Supplementary Figure 12: Illustration of the image analysis.

a–h, Successive steps of image analysis to obtain full width at half-maximum (FWHM) of F-actin cortex in early mitosis. Deconvolved image of the LifeAct signal from L1210 FUCCI cells expressing LifeAct–RFP F-actin probe (a). The image after application of the median filter (b). Binary converted image (c). Automatic detection of cell boundaries (red circle) (d). 100 radial paths (yellow lines) on which the LifeAct signal was quantified (e). Overlay of all radial path signals (yellow) as a function of distance from the cell center (f).

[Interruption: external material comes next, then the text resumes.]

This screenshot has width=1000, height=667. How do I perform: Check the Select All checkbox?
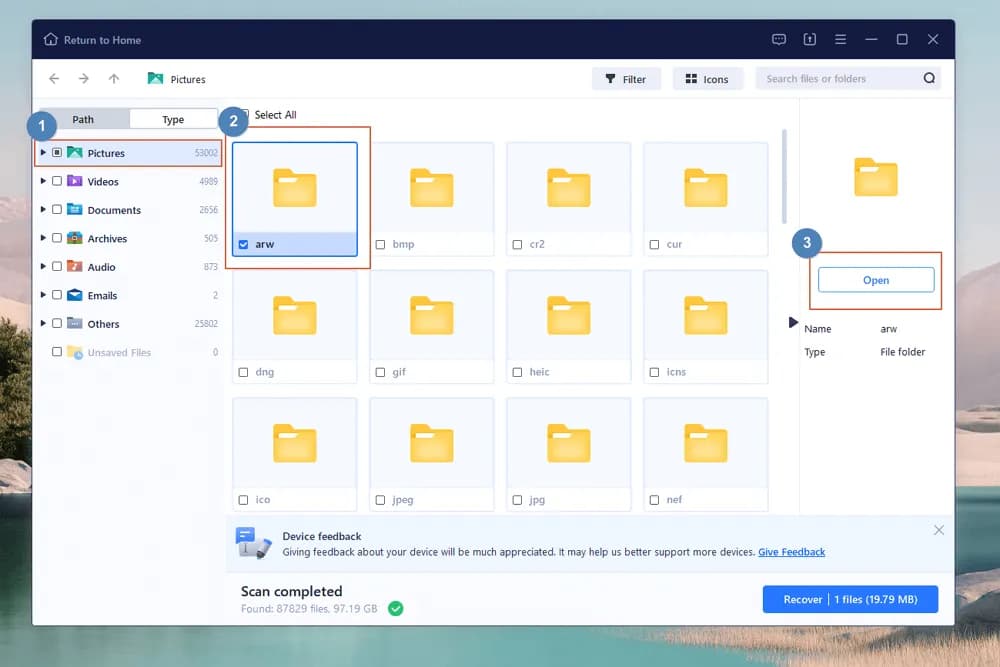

The median of the radial paths (black line) was used to determine baseline within the cell, maximum signal at the actin cortex and, consequently, the FWHM. g,h, Nuclear envelope breakdown (NEBD) was used for aligning different cells to the same point in the cell cycle. NEBD was detected by the abrupt spread of the green Geminin fluorescence of the FUCCI from a restricted nuclear localization (g) to the whole cytoplasm (h). i–l, Successive steps of image analysis to detect equatorial and polar regions of the F-actin cortex in late mitosis. Steps in order (top to bottom) and from different time points (left to right): deconvolved image of an L1210 FUCCI cell expressing LifeAct–RFP F-actin probe (i). Detection of one or two cells in the image (red circles) (j). Assignment of the polar regions (white areas) (k). Assignment of the equatorial regions (white areas) (l). See Methods for additional details.